Nyobe cendra son pétard, puis se pencha pour se nicher dans les bras de Léa. Elle la serra de toute ses forces, ne voulant pas la perdre, ne voulant pas imaginer ce que serait sa vie sans elle. Malgré son caractère entêté, son manque de discernement, ses tendances qui parfois confinaient au psychotique. Il lui avait fallu plus de deux ans pour comprendre que c’était sa manière de résister au monde extérieur, s’adapter et réagir, ce qu’elle faisait avec une efficacité incomparable. Nyobe aimait sa compagne pour la même raison que celle-ci pouvait la pousser à bout : parce que personne ne pouvait la faire dévier de sa route.

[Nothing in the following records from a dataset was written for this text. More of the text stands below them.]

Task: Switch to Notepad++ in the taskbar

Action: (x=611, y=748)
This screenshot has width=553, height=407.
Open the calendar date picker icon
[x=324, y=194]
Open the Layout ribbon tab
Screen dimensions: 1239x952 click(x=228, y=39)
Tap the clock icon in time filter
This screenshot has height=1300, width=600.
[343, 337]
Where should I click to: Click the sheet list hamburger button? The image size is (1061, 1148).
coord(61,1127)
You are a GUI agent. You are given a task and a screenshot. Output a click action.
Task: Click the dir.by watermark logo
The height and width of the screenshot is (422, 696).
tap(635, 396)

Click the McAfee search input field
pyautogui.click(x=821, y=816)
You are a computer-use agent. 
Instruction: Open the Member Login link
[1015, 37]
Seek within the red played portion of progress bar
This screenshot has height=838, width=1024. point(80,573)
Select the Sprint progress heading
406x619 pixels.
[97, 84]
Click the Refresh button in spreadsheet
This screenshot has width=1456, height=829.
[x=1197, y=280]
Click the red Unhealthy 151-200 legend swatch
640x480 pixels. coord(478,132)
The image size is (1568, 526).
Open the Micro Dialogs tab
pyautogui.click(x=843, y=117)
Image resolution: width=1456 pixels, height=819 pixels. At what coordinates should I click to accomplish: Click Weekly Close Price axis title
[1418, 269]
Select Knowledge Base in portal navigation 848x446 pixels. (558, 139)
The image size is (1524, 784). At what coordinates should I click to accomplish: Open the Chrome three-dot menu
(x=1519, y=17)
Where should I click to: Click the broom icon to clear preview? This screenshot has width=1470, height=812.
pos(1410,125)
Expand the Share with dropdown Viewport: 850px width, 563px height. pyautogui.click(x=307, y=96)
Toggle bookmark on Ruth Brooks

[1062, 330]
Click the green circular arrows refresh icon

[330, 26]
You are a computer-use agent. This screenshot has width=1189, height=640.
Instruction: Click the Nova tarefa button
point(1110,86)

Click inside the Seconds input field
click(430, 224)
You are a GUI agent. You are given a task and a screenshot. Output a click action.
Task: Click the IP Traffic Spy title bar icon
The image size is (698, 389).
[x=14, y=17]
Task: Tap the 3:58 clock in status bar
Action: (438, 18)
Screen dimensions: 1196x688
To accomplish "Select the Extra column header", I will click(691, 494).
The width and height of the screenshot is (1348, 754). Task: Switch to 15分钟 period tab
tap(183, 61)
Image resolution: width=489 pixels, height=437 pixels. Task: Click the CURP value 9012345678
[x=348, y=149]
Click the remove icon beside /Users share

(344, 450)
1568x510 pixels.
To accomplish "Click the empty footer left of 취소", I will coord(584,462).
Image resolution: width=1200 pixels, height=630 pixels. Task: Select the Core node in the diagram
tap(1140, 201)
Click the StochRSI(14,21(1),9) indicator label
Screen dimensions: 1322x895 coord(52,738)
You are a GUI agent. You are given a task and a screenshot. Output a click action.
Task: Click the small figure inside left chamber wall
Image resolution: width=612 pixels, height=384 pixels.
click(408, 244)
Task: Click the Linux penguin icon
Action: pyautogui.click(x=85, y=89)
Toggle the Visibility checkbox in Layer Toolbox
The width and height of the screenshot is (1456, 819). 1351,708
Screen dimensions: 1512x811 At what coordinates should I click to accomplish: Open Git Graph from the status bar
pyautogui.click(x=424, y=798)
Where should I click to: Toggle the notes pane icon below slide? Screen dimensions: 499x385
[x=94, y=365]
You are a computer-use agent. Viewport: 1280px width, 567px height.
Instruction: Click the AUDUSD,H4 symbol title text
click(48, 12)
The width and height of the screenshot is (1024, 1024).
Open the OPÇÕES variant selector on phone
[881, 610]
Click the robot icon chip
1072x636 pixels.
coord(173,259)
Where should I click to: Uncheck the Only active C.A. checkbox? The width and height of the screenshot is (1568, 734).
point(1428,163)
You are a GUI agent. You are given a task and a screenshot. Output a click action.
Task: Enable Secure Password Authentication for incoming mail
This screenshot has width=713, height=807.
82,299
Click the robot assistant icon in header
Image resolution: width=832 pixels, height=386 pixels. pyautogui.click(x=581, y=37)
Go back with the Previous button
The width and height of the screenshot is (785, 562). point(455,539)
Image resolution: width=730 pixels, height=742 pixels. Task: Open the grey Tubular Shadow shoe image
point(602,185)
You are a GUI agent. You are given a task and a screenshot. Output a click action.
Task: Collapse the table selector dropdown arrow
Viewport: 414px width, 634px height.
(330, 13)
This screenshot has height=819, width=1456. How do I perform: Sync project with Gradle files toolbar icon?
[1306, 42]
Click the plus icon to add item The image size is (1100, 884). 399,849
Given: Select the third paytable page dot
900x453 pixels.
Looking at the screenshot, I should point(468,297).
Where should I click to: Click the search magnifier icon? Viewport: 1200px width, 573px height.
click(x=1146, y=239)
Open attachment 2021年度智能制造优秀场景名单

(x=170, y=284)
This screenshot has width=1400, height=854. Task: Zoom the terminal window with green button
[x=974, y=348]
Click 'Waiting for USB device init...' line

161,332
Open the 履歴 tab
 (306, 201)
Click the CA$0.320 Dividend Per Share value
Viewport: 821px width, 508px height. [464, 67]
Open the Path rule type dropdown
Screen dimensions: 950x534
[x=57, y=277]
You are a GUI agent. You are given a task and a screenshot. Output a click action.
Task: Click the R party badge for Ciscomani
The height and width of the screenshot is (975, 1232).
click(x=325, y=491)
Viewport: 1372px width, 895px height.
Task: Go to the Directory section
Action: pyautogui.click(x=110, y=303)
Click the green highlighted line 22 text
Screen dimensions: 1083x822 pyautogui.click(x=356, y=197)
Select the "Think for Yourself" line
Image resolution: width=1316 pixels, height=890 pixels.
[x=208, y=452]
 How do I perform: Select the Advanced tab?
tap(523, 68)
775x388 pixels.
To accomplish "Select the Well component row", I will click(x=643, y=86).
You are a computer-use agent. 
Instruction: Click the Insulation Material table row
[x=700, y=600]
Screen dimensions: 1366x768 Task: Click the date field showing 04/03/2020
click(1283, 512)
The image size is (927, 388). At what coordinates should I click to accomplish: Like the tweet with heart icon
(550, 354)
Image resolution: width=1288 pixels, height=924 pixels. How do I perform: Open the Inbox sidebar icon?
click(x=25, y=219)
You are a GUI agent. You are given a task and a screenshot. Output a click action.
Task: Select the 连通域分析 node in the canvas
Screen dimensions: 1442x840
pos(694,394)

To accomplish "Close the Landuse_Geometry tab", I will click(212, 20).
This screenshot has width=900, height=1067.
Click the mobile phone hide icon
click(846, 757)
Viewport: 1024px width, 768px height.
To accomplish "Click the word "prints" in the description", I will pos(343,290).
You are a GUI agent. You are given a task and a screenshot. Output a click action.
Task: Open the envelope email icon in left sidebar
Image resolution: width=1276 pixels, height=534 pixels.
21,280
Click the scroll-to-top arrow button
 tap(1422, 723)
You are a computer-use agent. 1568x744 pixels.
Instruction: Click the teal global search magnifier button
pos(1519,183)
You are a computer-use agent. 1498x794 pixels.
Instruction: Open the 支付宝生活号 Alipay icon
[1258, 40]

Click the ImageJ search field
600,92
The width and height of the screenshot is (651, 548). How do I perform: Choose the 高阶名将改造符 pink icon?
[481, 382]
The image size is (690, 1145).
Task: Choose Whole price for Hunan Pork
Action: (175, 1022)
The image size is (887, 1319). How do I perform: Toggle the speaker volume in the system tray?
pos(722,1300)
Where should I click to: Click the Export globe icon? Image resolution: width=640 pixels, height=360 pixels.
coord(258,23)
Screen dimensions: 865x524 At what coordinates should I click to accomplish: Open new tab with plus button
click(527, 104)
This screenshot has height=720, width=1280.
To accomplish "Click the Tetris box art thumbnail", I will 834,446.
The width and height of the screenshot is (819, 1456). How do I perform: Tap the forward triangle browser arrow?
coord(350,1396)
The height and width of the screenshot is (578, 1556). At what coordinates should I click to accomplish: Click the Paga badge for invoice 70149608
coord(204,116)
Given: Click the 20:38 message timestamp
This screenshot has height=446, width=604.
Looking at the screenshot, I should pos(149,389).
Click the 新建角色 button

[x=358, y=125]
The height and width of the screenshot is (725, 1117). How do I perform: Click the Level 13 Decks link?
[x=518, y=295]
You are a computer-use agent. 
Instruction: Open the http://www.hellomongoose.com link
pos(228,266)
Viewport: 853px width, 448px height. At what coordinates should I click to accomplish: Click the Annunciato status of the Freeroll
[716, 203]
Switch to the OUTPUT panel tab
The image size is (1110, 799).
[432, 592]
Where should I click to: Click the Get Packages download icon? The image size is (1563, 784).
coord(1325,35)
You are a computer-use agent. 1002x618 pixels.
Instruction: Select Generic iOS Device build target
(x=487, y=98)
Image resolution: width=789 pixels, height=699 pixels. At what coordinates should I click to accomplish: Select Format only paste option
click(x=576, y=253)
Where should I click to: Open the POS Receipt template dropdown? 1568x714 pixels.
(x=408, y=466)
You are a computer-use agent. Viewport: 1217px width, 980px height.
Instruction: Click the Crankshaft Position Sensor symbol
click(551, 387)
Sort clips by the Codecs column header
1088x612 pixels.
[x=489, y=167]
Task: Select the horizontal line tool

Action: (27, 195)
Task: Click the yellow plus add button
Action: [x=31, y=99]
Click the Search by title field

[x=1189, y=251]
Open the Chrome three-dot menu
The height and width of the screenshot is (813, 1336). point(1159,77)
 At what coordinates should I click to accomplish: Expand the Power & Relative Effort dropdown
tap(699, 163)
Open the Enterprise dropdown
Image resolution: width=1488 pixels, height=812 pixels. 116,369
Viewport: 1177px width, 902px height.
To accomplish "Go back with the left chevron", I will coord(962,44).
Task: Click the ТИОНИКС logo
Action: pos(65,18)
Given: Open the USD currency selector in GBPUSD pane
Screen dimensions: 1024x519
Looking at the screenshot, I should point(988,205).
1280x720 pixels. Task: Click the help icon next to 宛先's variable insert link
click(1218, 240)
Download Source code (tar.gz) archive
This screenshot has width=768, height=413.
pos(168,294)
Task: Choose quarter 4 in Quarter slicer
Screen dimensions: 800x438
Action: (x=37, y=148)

Elle aurait aimé en être tout aussi capable.

« – Et après, qu’est-ce qu’on fera ?

– Je couvrirai mes traces. Marcus essaiera de me mettre les deux meurtres sur le dos, il échouera. Tu finiras la nano-architecture d’Iridia puis on s’en ira loin. Dans un endroit chaud.

– Ils nous traqueront, tu le sais.

– Je sais qu’ils vont essayer, jusqu’à ce que ça leur coûte trop cher. Et je saurai comment faire grimper la facture. »

Léa sortit de l’étreinte de Nyobe et épousseta la cendre qui était tombée sur sa veste. Elle avait l’air épuisée par cette journée trop longue. Tout ça n’était peut-être plus de son âge. Marcus avait peut-être raison : ils étaient tous dépassés, obsolètes, menant des combats d’arrière-garde pour sauver une maison dont les fondations brûlaient déjà. Mais même si tout était vain et futile, elle n’avait aucune intention de renoncer.